I met Eli Estey on a trip to MD Anderson in Houston. I found him to be a charming and thoughtful guy. He has now moved to the 'Hutch' in Seattle and has penned an interesting article entitled "Do commonly used clinical trial designs reflect clinical reality?" in the journal Haematologica.
We normally rely on randomized phase III clinical trials which compare two treatments using endpoints like overall survival, progression-free survival or time to next treatment. We rely heavily on p<0.05 which means that there is less than a 1 in 20 chance that any difference between the two could have occurred accidentally. In other words we are pretty sure that any positive result is not a false positive. In leukemia trials there is a tradition, which comes from St Jude's Memphis, that we inch forwards in our improvements. Childhood ALL is curable in the majority of cases. Treatment involves the use of several drugs in a particular order over a couple of years. Successive trials made small changes to the protocol that gave small improvements in survival. In order to be sure that these small improvements were not false positives the trials needed to utilize large numbers of patients so that a 'p' value of <0.05 could be obtained. Childhood ALL trials started with drugs that gave a high rate of complete remissions (vincristine and prednisone) so there was a good chance that adding more chemotherapy would improve things, but not by much. Hence, it was necessary to be certain that adding these new drugs did make a difference and were not false positives.
With adults, the problem is not that we are doing pretty well already, but that we don't cure very many at all. Therefore, our problem is not that we have too many false positives; it is that there may be drugs out there that help, but we reject them because we have too many false negatives.
The cure rate for CLL and adult AML is so poor that we are not really interested in drugs that make a small difference - we want agents that make a big difference - we should be willing to accept a higher risk of a false positive.
When trials are designed the numbers needed in each arm are partially determined by the power calculation. Traditionally an 80% power is required. What does this mean? It is actually the false negative rate. It means that one trial in five is discarding a treatment incorrectly because the negative answer was a false one.
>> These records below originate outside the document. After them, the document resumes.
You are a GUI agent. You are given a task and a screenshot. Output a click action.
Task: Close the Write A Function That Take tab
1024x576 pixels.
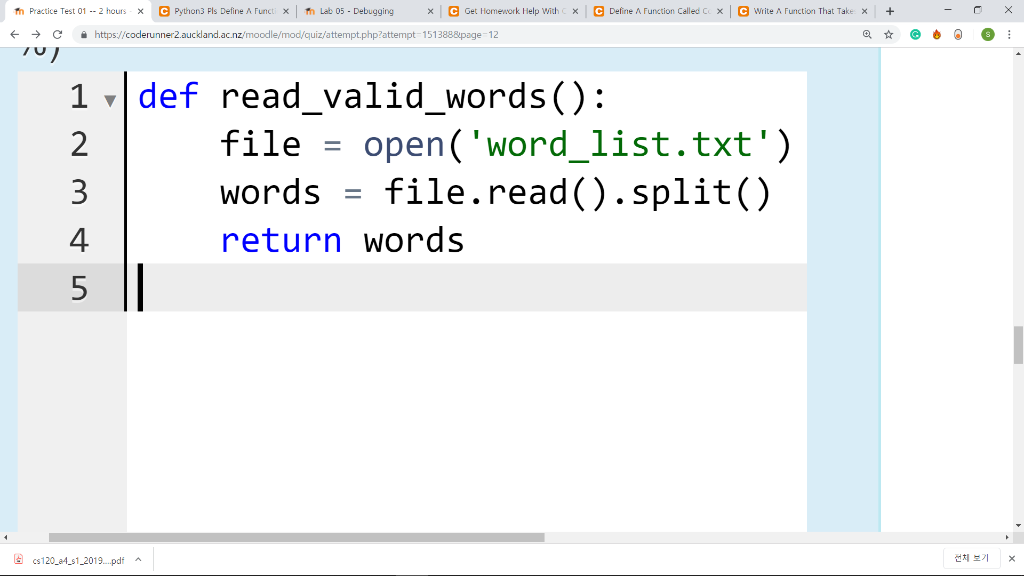[864, 10]

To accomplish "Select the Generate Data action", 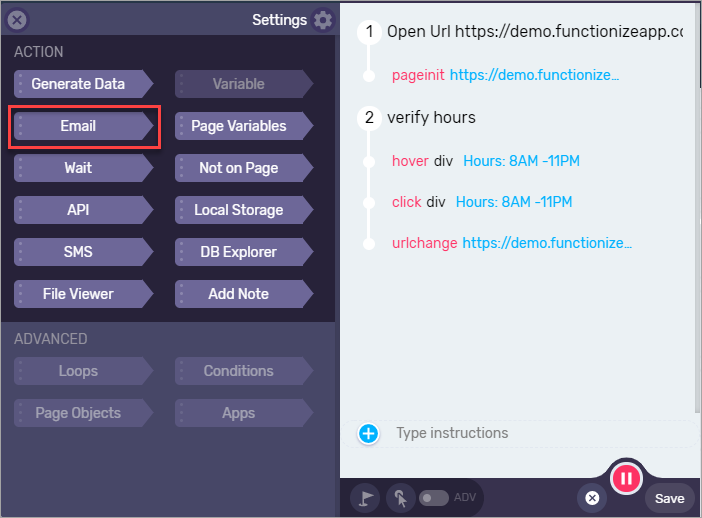I will pos(84,84).
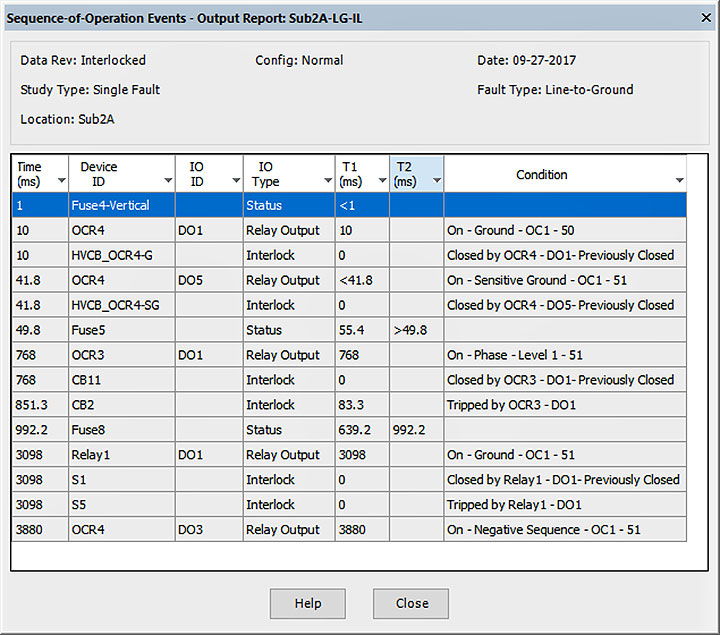This screenshot has width=720, height=635.
Task: Open the Time (ms) column filter dropdown
Action: click(61, 182)
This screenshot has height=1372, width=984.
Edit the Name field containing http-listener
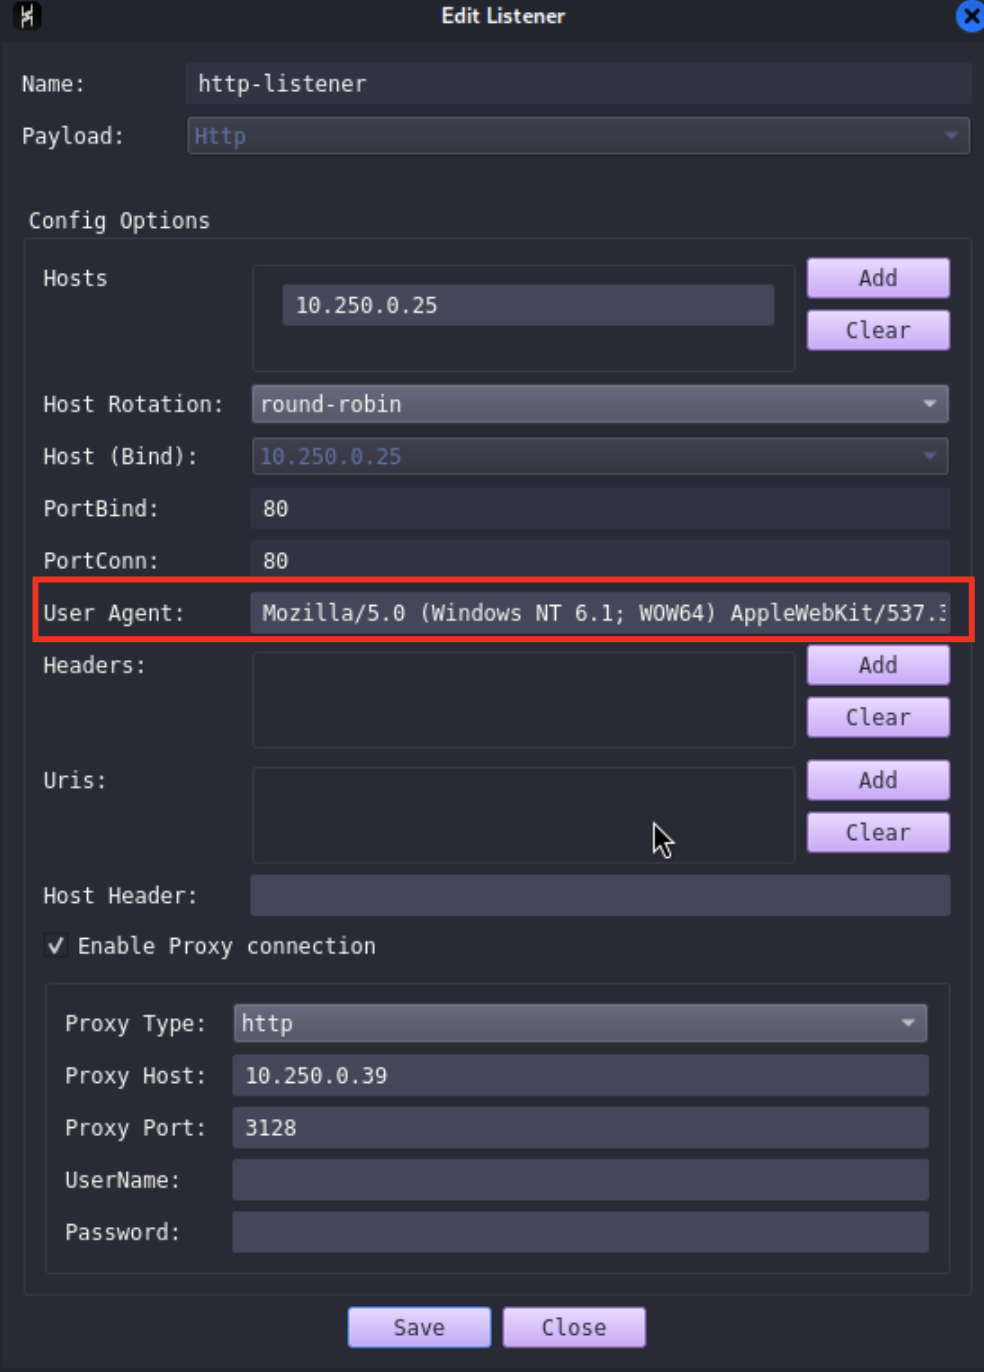[x=578, y=84]
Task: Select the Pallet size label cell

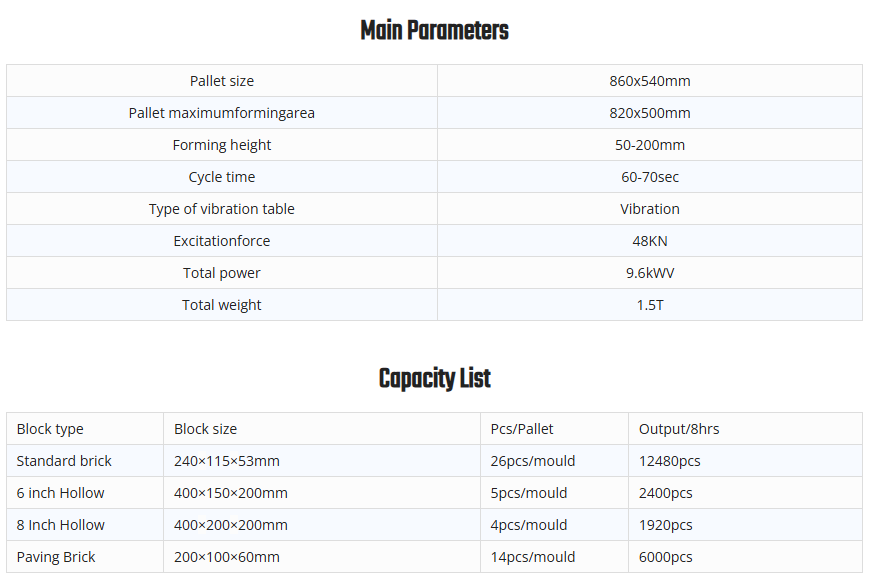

Estey argues that this way of doing things is not clinically relevant. On the contrary there have been quite massive improvements in adult leukemia that did not come from these sorts of trials at all. He cites the value of imatinib in CML, CDA in hairy cell leukemia, arsenic trioxide and ATRA in acute promyelocytic leukemia and high-dose ara-C for core-binding factor AML as examples where the effect was so large that it didn't need an enormous trial to detect its value.
I raise this problem for CLL recently in this way. John Byrd recently reported that there are 107 different agents being studied at teh preclinical and clinical level for teh treatment of CLL. The typical phase III trial in CLL requires 800+ patients. There are simply not enough patients to test all those agent singly let alone in combination. WE must find a better way of doing things.
The better way that Estey proposes is the use of Bayesian statistics. Thomas Bayes (c. 1702 – 17 April 1761) was a British mathematician and Presbyterian minister, known for having formulated a specific case of the theorem that bears his name: Bayes' theorem, which was published posthumously. I have read the paper several times but I am none the wiser. Would someone please explain Baysian statistics to me.